## WHAT IS BEING ASKED
Give back exactly the lines from the one that holds "You are a computer-use" through the final line of the data; omit the pictures and add nothing.

^^^^

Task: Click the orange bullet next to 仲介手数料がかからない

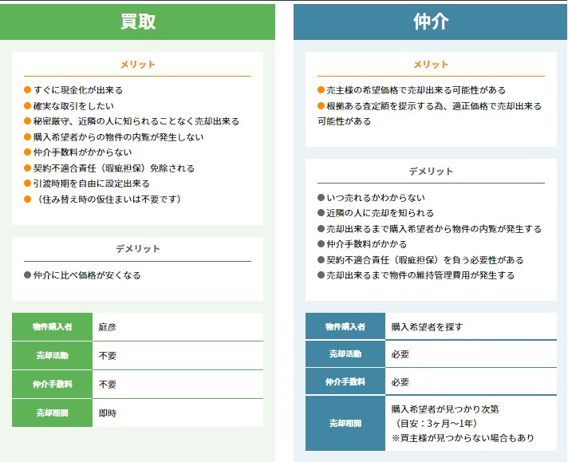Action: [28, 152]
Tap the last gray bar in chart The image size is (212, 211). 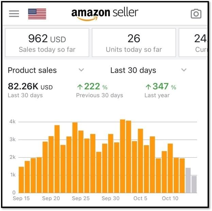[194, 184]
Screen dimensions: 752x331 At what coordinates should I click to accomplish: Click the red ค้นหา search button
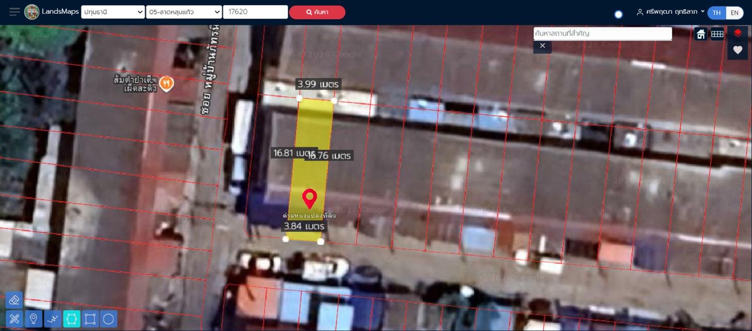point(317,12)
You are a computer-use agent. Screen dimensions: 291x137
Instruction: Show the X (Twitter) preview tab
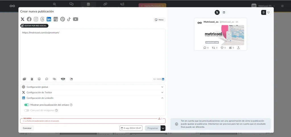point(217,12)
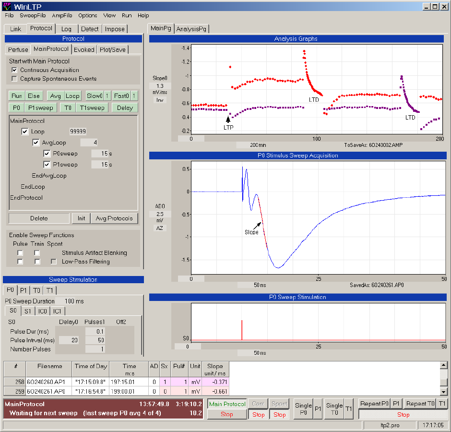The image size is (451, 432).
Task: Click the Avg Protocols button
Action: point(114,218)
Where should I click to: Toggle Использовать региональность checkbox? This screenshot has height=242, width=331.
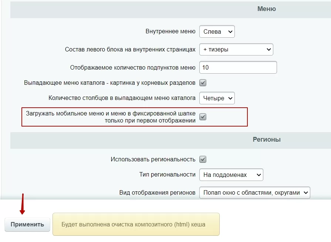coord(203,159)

^^^^

## SOLUTION FOR THIS EXERCISE
You are a computer-use agent. Screen dimensions: 291x137
Instruction: Show the X (Twitter) preview tab
point(217,12)
The image size is (451, 432).
Task: Click the Avg Protocols button
Action: point(114,218)
Where should I click to: Toggle Использовать региональность checkbox? This screenshot has height=242, width=331.
coord(203,159)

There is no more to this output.